Otoritas Kirgistan dikatakan minggu lalu mereka menangkap seorang pria Kyrgyz karena ikut serta dalam pertempuran di Ukraina.
Tuichiyev mengatakan buruh migran tidak hanya direkrut menjadi tentara, tetapi juga dicari untuk pekerjaan dengan gaji yang lebih baik Ada Pekerjaan Konstruksi di wilayah Ukraina yang dianeksasi secara ilegal oleh Moskow tahun lalu.
“Mereka menghubungi saya dalam jumlah kecil tentang apakah mereka harus pergi atau tidak,” kata Tuichiyev kepada The Moscow Times, menambahkan bahwa dia berusaha membujuk mereka untuk tidak pergi.

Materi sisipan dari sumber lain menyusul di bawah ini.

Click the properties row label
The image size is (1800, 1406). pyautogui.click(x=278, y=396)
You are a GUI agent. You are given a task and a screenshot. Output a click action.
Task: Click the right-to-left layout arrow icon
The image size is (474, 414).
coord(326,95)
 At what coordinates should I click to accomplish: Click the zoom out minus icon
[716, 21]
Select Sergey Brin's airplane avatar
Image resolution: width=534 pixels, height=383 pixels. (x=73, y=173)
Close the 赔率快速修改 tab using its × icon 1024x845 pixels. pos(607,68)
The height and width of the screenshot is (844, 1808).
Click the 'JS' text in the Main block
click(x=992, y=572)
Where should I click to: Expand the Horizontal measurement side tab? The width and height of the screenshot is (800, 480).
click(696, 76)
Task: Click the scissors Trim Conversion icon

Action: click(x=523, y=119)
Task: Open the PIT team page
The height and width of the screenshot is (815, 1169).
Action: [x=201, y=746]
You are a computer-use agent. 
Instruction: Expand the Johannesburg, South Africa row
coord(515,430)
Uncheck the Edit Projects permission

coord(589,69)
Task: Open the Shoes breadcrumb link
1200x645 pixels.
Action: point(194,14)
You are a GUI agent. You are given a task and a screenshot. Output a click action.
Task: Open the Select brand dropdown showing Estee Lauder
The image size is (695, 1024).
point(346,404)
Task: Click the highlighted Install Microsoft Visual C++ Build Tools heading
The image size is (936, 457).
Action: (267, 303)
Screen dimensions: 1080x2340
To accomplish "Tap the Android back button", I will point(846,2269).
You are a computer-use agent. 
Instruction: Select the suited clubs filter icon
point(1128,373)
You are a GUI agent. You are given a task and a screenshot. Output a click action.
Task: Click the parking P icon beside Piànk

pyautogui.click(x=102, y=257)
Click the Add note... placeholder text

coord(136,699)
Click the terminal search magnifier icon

“Kami kehilangan kontak dengan mereka yang setuju.”
Valeriani, sopir taksi Georgia, mengabaikan pertanyaan tentang apakah dia takut akan wajib militer teoretis di tentara Rusia.
“Saya akan pergi jika mereka datang untuk saya,” katanya.
Eksodus pekerja migran sejak awal perang telah menimbulkan masalah bagi banyak bisnis di ibu kota Rusia – dan terutama terlihat selama hujan salju bersejarah yang melanda Moskow pada pertengahan dan akhir Desember.
Farukh ingat bagaimana timnya yang kurang berawak berjuang untuk menjaga jalanan tetap bersih.
Saat itu, Pemkot terhubung kekurangan tenaga kerja hingga kepergian pekerja tidak terampil kembali ke rumah mereka di Asia Tengah.
“Saya pikir sebagian besar rekan saya menjadi takut dikirim ke medan perang,” kata Farukh kepada The Moscow Times. “Kami benar-benar membutuhkan orang sekarang.”
Pekerja toko Beishembieva mengatakan dia telah tumbuh untuk menentang kampanye militer Rusia di Ukraina meskipun pada awalnya mendukungnya.
Dia mengatakan bahwa mayoritas pelanggan Rusia dan tim multi-etnisnya di toko bahan makanan juga menentang, dengan sebagian kecil sangat pro-perang.
“Ada orang tak bersalah yang mati. Itu tidak membenarkan denazifikasi atau demiliterisasi,” katanya, merujuk pada alasan resmi Kremlin untuk invasi tersebut.
“Saya menertawakan pepatah ‘Dunia sudah gila.’ Sekarang saya benar-benar berpikir dunia sudah gila.”